### STORED DATA

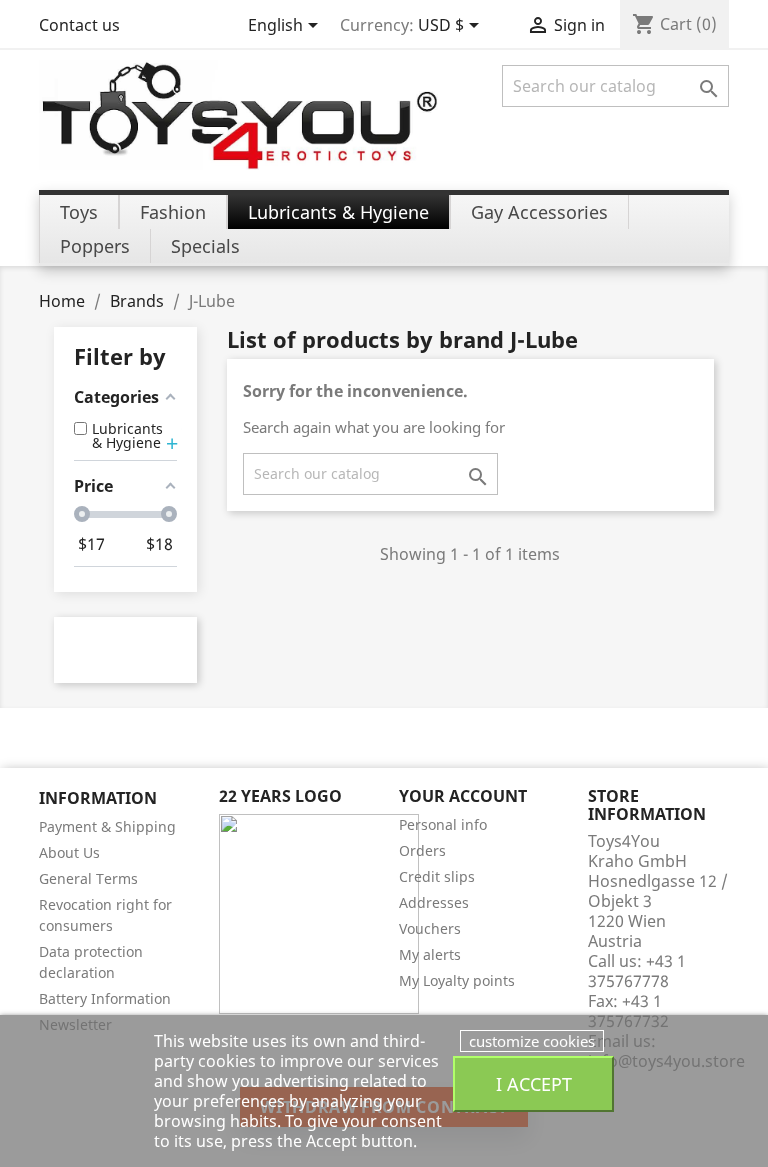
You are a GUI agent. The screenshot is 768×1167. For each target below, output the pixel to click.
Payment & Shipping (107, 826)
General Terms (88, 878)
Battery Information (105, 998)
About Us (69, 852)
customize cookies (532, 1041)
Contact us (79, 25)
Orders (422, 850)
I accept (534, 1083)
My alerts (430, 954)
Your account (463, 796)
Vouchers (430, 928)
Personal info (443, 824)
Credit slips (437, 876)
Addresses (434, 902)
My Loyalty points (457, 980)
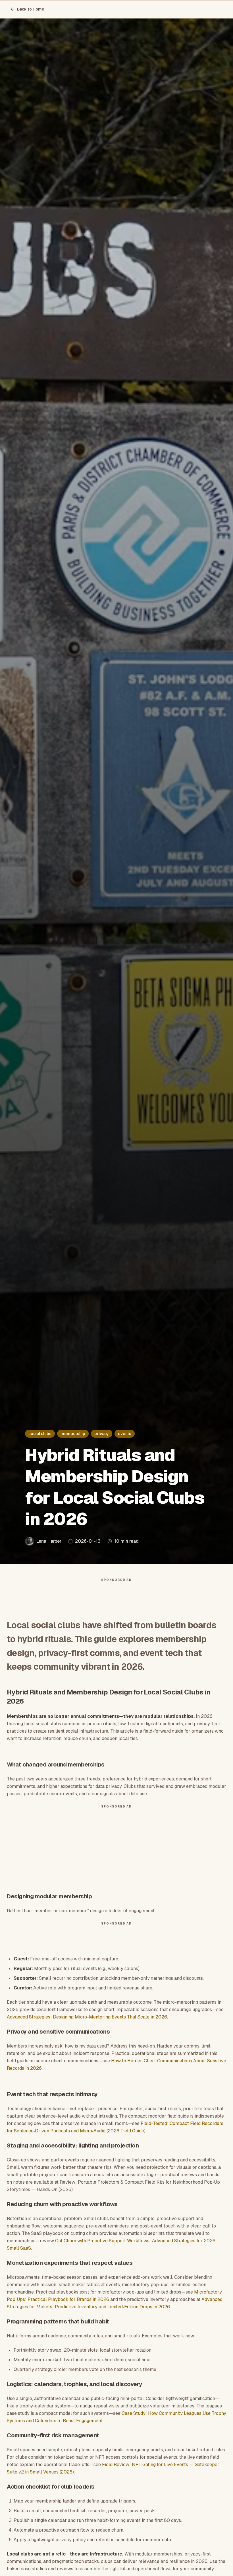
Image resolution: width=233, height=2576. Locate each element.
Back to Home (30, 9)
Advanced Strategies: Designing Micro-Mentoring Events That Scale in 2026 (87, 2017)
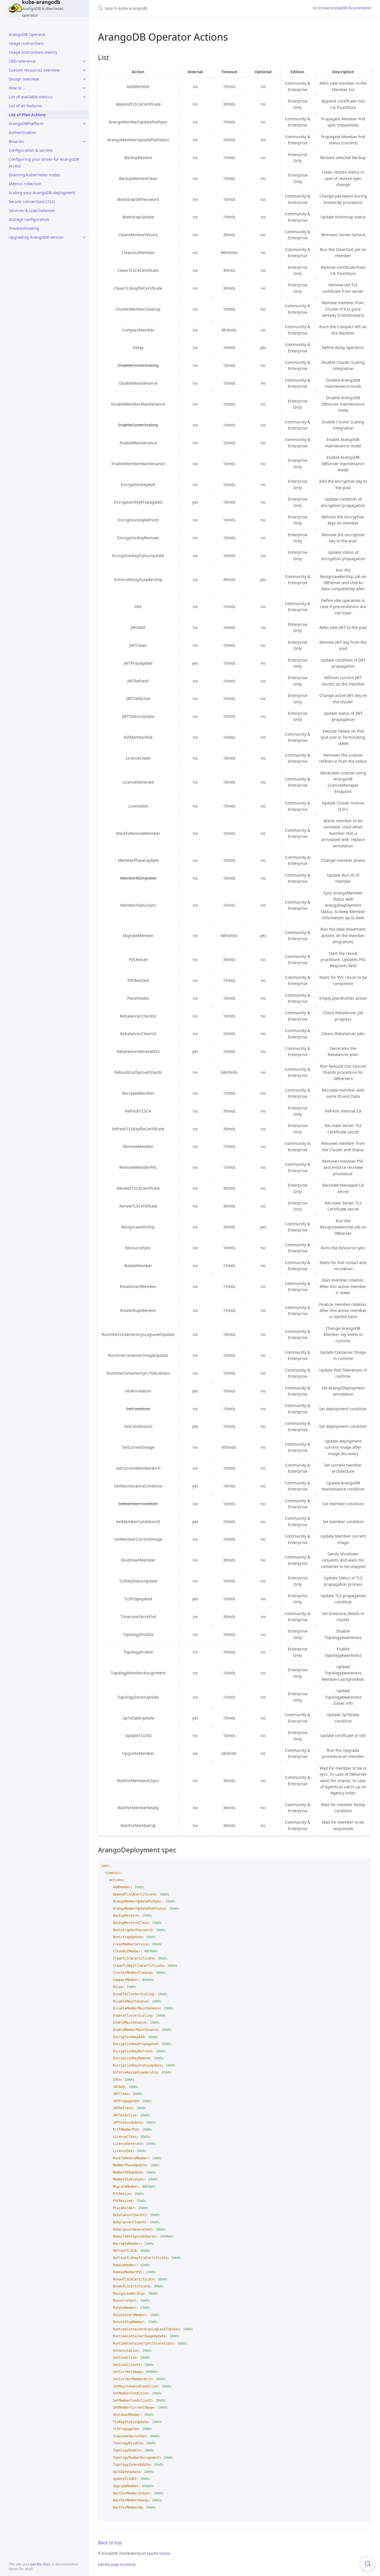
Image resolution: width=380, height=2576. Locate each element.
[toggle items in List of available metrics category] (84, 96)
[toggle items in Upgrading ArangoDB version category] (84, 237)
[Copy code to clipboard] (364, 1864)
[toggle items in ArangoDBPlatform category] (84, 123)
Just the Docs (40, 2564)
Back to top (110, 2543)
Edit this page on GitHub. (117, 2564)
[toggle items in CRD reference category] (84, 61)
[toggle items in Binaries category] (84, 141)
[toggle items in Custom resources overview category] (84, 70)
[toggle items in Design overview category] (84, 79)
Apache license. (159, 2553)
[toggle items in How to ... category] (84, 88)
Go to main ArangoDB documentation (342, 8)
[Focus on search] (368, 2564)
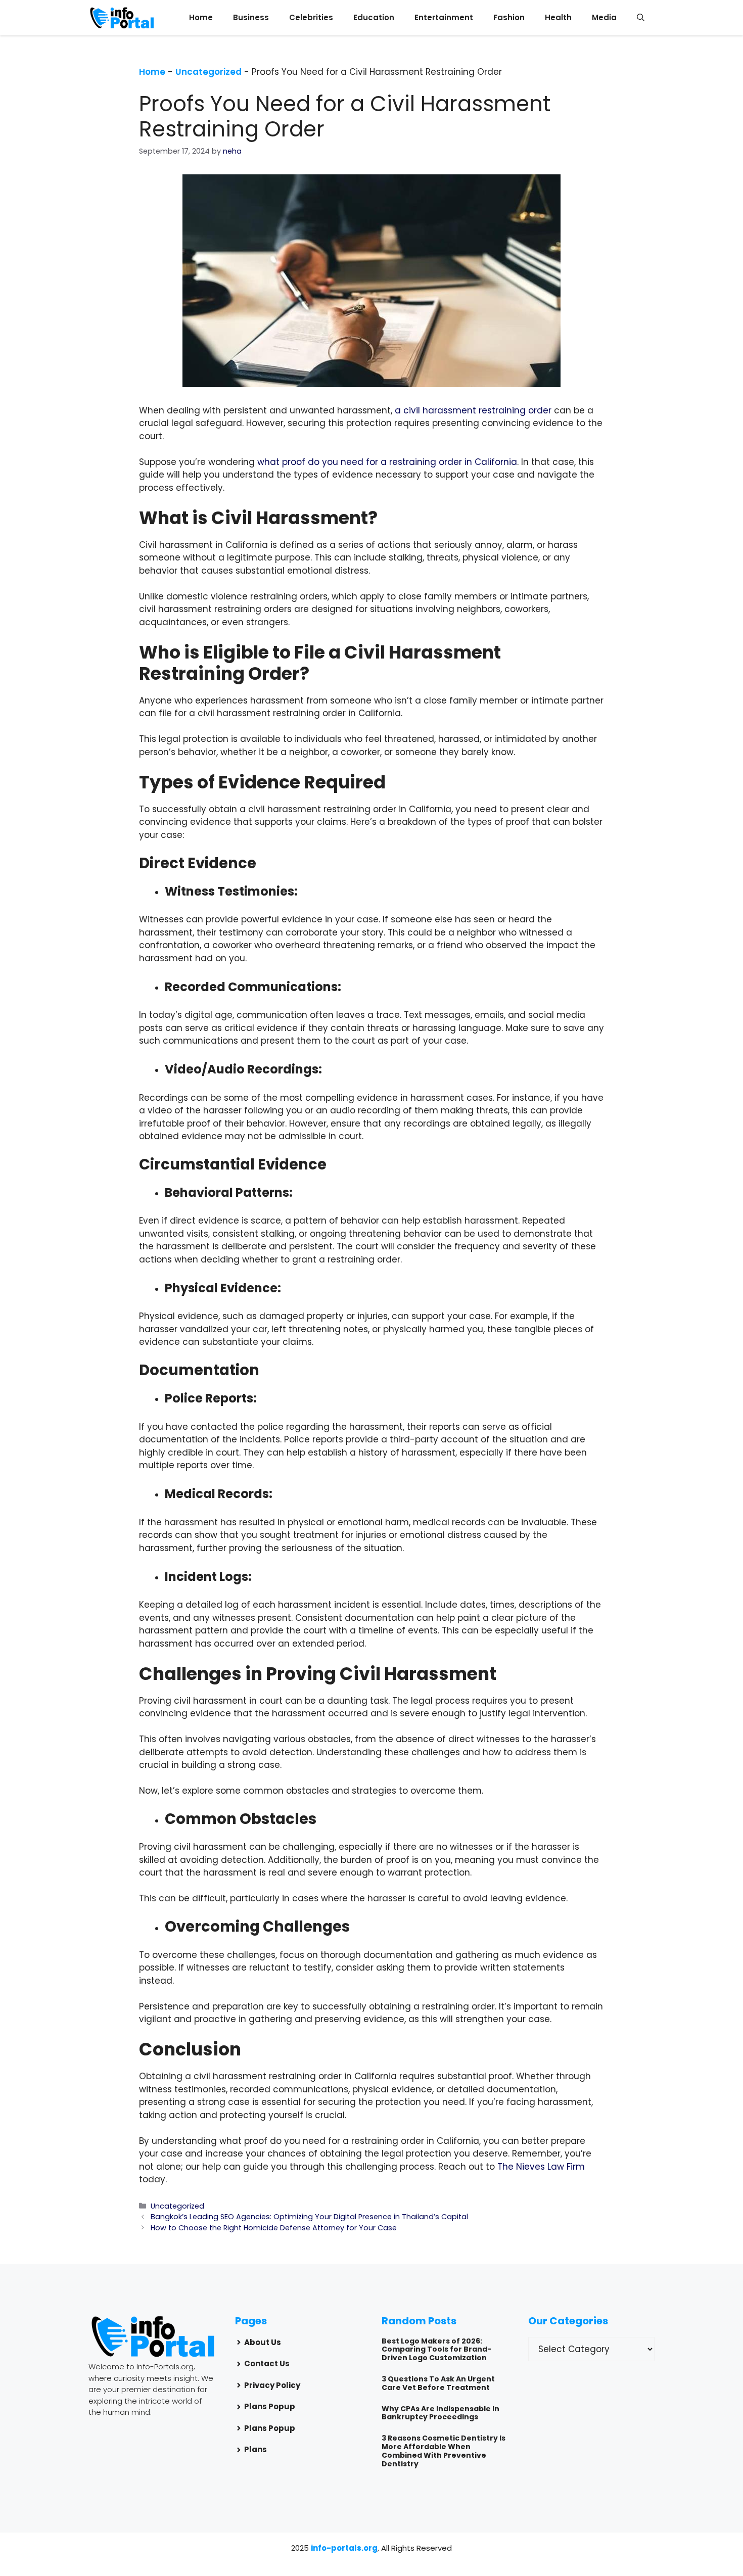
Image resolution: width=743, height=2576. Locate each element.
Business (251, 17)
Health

######

Keep each line of the records exactly as it is while transcribing them, but leave the images behind.

You are a GUI agent. The screenshot is 768×1167. For each target below, output the pixel to click.
Payment & Shipping (107, 826)
General Terms (88, 878)
Battery Information (105, 998)
About Us (69, 852)
customize cookies (532, 1041)
Contact us (79, 25)
Orders (422, 850)
I accept (534, 1083)
My alerts (430, 954)
Your account (463, 796)
Vouchers (430, 928)
Personal info (443, 824)
Credit slips (437, 876)
Addresses (434, 902)
My Loyalty points (457, 980)
Image resolution: width=233, height=2576. Locate each element.
Back to Home (30, 9)
Advanced Strategies: Designing Micro-Mentoring Events That Scale in 2026 (87, 2017)
Image resolution: width=380, height=2576. Locate each element.
[toggle items in List of available metrics category] (84, 96)
[toggle items in Upgrading ArangoDB version category] (84, 237)
[Copy code to clipboard] (364, 1864)
[toggle items in ArangoDBPlatform category] (84, 123)
Just the Docs (40, 2564)
Back to top (110, 2543)
Edit this page on GitHub. (117, 2564)
[toggle items in CRD reference category] (84, 61)
[toggle items in Binaries category] (84, 141)
[toggle items in Custom resources overview category] (84, 70)
[toggle items in Design overview category] (84, 79)
Apache license. (159, 2553)
[toggle items in How to ... category] (84, 88)
Go to main ArangoDB documentation (342, 8)
[Focus on search] (368, 2564)
Image resolution: width=743, height=2576. Locate each element.
Business (251, 17)
Health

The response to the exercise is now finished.